Великанов уже не удивлялся ни Ветхому Завету, ни Геродоту.

– Почему? А как же Данте? «Земную жизнь пройдя до середины, я заблудился в сумрачном лесу». А ему было тридцать пять, когда он это написал. И в эпоху Возрождения полноценную жизнь оценивали в семьдесят лет.

– Ерунда! – отмахнулся Гном. – Если бы естественная продолжительность жизни была семьдесят – восемьдесят лет, то люди умирали бы в эти годы от старости. А на самом же деле все не так, и вы как медик знаете это лучше других. Они в этом возрасте, как и в более молодом, умирают от болезней, а так как болезнь есть очевидная аномалия, то такую смерть нельзя назвать естественной. В сущности, век человека девяносто – сто лет. Вот в эти годы люди умирают только от старости, без болезней, без хрипа, без судорог, без предсмертной борьбы, иногда даже не бледнея, большей частью сидя, после еды. Они, собственно, даже не умирают, а просто перестают жить.

Великанов смотрел на Гнома во все глаза, внутри у него все похолодело. Сейчас происходила странная вещь: этот невероятный Гном внятно и рационально озвучивал то, что копилось у Великанова в душе уже многие годы.

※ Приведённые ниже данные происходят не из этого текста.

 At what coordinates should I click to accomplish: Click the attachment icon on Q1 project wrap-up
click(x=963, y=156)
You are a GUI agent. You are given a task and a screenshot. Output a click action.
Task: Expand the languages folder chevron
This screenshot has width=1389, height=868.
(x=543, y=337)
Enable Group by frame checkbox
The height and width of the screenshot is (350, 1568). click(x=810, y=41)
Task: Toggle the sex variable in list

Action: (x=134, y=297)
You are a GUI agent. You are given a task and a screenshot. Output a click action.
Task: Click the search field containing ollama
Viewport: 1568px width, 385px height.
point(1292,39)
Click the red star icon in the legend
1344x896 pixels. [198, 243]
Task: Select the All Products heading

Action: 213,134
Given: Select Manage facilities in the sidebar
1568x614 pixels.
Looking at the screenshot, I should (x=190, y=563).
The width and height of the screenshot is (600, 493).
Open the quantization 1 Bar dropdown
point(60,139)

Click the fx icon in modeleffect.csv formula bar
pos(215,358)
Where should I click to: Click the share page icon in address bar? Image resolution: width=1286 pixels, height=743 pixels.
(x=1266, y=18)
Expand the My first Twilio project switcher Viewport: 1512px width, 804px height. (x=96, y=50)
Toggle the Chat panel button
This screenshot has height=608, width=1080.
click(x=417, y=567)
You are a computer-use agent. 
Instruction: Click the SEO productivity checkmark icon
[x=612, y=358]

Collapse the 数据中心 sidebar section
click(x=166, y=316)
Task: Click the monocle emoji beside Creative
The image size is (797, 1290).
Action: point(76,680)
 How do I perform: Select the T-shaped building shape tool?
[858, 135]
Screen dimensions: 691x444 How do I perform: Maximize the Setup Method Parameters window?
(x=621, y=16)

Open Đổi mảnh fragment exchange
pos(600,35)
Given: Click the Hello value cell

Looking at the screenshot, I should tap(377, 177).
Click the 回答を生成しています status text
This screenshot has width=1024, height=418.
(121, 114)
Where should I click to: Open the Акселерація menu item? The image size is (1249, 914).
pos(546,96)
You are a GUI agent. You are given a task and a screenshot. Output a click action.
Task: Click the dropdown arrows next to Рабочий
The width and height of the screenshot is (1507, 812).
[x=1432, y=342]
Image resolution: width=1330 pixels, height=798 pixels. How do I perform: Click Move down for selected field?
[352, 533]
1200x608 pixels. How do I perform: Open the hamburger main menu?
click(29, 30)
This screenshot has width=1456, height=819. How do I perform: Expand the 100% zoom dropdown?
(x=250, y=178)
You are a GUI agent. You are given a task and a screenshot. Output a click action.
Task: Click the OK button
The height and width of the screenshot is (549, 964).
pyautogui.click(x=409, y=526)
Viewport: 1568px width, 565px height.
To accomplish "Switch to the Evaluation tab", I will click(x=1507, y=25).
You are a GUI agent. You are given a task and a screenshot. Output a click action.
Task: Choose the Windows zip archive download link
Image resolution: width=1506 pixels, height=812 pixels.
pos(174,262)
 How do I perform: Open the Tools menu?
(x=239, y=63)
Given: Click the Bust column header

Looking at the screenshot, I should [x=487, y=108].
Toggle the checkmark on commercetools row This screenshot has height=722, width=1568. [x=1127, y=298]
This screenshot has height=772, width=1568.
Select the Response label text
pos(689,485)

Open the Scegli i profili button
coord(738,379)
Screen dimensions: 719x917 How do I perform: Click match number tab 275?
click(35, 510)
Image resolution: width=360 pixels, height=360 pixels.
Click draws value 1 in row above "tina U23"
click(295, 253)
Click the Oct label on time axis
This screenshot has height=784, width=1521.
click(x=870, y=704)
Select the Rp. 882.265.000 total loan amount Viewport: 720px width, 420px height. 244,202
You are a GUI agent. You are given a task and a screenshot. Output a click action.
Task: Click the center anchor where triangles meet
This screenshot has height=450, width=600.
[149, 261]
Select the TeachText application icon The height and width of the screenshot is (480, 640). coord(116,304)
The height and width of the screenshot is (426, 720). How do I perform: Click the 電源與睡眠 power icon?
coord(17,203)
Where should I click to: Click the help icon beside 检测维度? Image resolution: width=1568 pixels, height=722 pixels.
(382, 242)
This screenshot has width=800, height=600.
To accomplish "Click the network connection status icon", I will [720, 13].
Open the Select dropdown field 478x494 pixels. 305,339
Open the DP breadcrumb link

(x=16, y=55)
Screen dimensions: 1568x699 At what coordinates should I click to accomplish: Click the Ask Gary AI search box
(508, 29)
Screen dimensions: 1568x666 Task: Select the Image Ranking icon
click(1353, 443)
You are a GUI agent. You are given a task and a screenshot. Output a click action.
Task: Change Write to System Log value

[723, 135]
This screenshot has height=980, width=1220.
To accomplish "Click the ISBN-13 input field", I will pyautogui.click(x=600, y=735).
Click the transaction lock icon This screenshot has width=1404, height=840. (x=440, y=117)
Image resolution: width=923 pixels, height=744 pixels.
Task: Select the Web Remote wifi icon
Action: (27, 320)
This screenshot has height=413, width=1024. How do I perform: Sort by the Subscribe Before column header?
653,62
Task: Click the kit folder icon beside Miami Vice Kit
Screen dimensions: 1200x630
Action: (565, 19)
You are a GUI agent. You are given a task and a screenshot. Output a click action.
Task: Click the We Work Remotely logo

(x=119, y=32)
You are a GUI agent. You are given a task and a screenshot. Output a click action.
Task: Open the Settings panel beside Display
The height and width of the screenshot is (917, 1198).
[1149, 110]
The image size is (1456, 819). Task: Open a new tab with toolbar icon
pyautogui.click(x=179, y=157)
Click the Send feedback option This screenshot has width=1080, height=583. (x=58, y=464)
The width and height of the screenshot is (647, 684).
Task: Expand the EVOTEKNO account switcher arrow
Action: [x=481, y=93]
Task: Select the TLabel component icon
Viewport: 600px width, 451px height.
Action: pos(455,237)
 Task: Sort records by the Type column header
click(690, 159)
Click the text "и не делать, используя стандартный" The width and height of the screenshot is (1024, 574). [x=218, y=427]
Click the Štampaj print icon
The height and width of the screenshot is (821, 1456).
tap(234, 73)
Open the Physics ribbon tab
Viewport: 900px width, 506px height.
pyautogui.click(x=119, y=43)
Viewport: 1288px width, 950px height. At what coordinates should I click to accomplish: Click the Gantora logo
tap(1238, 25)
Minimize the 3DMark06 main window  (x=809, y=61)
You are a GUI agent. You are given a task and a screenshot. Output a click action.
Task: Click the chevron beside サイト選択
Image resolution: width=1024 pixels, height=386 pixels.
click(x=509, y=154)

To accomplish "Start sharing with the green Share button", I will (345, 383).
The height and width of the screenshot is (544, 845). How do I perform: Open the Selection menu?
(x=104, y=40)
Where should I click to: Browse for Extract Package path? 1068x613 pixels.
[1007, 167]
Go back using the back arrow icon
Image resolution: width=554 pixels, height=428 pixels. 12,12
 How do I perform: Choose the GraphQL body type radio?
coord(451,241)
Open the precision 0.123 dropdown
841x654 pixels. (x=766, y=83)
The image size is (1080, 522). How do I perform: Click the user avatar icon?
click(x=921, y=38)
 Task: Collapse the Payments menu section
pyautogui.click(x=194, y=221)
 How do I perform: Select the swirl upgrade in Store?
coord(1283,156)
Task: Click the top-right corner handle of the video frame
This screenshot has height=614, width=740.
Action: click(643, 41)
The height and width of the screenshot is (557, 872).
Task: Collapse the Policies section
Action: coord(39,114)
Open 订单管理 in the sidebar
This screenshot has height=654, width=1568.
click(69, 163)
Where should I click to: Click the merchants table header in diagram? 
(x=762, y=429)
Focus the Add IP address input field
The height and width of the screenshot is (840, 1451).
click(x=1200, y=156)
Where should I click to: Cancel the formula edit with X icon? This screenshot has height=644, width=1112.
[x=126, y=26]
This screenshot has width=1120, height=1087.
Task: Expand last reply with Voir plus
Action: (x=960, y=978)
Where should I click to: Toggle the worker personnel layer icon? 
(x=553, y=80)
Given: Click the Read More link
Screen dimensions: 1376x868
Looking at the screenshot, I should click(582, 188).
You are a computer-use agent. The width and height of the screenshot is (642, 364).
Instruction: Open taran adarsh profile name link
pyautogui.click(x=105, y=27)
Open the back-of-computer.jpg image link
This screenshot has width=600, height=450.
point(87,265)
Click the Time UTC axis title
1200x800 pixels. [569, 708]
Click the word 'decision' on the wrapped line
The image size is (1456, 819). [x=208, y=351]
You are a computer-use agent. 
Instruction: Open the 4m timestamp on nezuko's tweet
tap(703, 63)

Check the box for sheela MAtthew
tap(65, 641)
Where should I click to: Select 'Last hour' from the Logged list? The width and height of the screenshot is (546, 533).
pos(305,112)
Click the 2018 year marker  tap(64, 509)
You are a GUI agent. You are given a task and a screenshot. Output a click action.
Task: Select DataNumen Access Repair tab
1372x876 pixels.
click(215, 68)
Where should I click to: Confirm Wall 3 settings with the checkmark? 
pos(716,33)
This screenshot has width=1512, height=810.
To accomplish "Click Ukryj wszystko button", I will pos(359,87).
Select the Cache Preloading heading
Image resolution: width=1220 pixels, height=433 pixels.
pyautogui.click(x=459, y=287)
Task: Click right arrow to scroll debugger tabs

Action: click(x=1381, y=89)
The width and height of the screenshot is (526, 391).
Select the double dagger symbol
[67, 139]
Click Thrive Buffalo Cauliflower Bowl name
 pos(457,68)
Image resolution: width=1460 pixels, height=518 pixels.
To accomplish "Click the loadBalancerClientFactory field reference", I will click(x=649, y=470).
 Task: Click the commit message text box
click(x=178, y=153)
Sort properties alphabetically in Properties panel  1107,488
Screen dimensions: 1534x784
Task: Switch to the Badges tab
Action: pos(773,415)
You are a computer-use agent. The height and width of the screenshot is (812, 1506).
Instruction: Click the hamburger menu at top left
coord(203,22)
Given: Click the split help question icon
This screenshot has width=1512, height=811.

– ...Смерть раньше этого возраста вызывается лишь болезнями, а потому преждевременна, – говорил Гном. – Упанишады вполне правы, определяя естественную продолжительность жизни в сто лет. Человеческую жизнь нельзя, в сущности, назвать ни длинной, ни короткой, так как именно она и служит масштабом, которым мы измеряем все остальные сроки.

– Что вы имеете в виду?

– Различие юности и старости в том, что у первой в перспективе жизнь, у второй – смерть, что первая имеет короткое прошлое и долгое будущее, вторая – наоборот. Правда, старик имеет лишь смерть перед собою, у юноши же впереди —жизнь; но еще вопрос, что привлекательнее и не лучше ли, вообще говоря, иметь жизнь позади, чем перед собою? Ведь написано же в Екклезиасте: «День смерти лучше дня рождения». Во всяком случае, желание жить долго – весьма смелое, недаром испанская пословица говорит: «Кто долго живет – видит много зла».

– Испанская? – повторил Великанов.

– Ну да.

– Слушайте, откуда вы всего этого нахватались? – не выдержал Великанов.

– Тайна сия велика есть, – засмеялся старик.

– Да ладно вам!

– Просто где-то читал, что-то запомнил.

– Но ведь все что-то где-то когда-то читают и у всех...

– Что – у всех? Дырка в голове? – поинтересовался Гном, хитро сощурившись – ни дать ни взять сцена из поэмы Твардовского «Ленин и печник».

– Да не в этом дело, – махнул рукой Великанов, – просто вы словно мои сны украли.

– Надо же, какие сны у вас, – покачал головой Гном. – А я думал, на зоне всем бабы снятся. Мой собственный немаленький опыт в первую очередь об этом свидетельствует.

– По-всякому, – коротко сказал Великанов. – Объясните, почему вы со мной столько разговариваете? У меня такое чувство, что вы обо мне что-то серьезное знаете, а между тем я о вас – ничего. Я, знаете ли, из-за этого нервничаю. Я не привык. Что вам от меня нужно вообще, а?!

Гном криво усмехнулся:

– Так вам сразу все и скажи. Дайте же и мне удовольствие получить от процесса.

– От какого процесса? – похолодел Великанов.





– Ну вот, допустим, чаек у вас отменный.

– Ах это... да, английский «Ахмад», пациент принес. Я тут одному фурункулез вылечил.

– Наверно, Кудрявый из второго отряда, – предположил Гном.

– Откуда вы знаете? – машинально сказал Великанов, без особого, впрочем, удивления. Не такая уж это была тайна.

Кудрявый был мужик непростой, сидел он за какую-то хитрую аферу, на зоне держался особняком, но его никто не задирал, —по-видимому, он тоже находился в каком-то авторитете.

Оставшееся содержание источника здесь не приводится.